I have recently run into an EML file I wanted to parse with Python email module.
In from
header, there was following text:
From: "=?utf-8?b?5b2t5Lul5Zu9L+esrOS6jOS6i+S4mumDqOmhueebrumDqC/nrKzkuozkuovkuJrp?=
=?utf-8?b?g6g=?=" <[email protected]>
So the name is encoded in 2 parts. When I concatenate the code and decode this manually to hex, I get the following result, which is correct UTF-8 string:
e5 bd ad e4 bb a5 e5 9b bd 2f e7 ac ac e4 ba 8c e4 ba 8b e4 b8 9a e9 83 a8 e9 a1 b9 e7 9b ae e9 83 a8 2f e7 ac ac e4 ba 8c e4 ba 8b e4 b8 9a e9 83 a8
However, when I call the Python email Parser parse
, the last 3 bytes are not decoded correctly. Instead, when I read the values of message['from']
, there are surrogates:
dce9:20:dc83:dca8
So when I, for example, want to print the string, it ends up with
UnicodeEncodeError('utf-8', '彭以国/第二事业部项目部/第二事业\udce9\udc83\udca8', 17, 18, 'surrogates not allowed')

Provided material:
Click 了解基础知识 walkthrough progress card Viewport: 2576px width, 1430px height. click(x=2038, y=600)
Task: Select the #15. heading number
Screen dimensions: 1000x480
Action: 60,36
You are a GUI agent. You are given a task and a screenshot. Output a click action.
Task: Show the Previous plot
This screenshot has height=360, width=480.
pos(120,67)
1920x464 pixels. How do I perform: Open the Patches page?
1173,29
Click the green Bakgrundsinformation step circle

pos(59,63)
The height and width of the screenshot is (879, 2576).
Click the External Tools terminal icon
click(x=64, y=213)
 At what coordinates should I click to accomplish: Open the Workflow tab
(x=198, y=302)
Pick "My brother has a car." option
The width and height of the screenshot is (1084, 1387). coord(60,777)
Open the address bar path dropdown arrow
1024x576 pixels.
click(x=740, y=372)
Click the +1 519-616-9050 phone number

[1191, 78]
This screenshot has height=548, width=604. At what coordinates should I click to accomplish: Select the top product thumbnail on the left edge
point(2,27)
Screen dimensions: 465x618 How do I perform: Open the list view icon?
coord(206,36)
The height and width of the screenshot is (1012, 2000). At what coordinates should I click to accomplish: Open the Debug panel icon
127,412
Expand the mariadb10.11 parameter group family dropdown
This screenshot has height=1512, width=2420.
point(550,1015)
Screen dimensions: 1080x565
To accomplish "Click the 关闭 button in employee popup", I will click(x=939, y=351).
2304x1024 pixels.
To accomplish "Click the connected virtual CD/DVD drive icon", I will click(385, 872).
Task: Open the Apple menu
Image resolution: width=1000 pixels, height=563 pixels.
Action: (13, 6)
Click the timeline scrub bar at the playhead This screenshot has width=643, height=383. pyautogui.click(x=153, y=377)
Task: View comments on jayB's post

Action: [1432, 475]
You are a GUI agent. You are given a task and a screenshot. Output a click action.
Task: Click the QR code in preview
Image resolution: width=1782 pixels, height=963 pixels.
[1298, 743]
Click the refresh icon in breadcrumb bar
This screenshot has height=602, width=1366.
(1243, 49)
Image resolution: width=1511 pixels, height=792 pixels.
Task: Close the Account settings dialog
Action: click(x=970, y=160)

Task brief: Repeat word for word the stretch of the email header thread from "I have recently" through "18, 'surrogates not allowed')". This data was drawn from a separate source.

Response:
I have recently run into an EML file I wanted to parse with Python email module.
In from
header, there was following text:
From: "=?utf-8?b?5b2t5Lul5Zu9L+esrOS6jOS6i+S4mumDqOmhueebrumDqC/nrKzkuozkuovkuJrp?=
=?utf-8?b?g6g=?=" <[email protected]>
So the name is encoded in 2 parts. When I concatenate the code and decode this manually to hex, I get the following result, which is correct UTF-8 string:
e5 bd ad e4 bb a5 e5 9b bd 2f e7 ac ac e4 ba 8c e4 ba 8b e4 b8 9a e9 83 a8 e9 a1 b9 e7 9b ae e9 83 a8 2f e7 ac ac e4 ba 8c e4 ba 8b e4 b8 9a e9 83 a8
However, when I call the Python email Parser parse
, the last 3 bytes are not decoded correctly. Instead, when I read the values of message['from']
, there are surrogates:
dce9:20:dc83:dca8
So when I, for example, want to print the string, it ends up with
UnicodeEncodeError('utf-8', '彭以国/第二事业部项目部/第二事业\udce9\udc83\udca8', 17, 18, 'surrogates not allowed')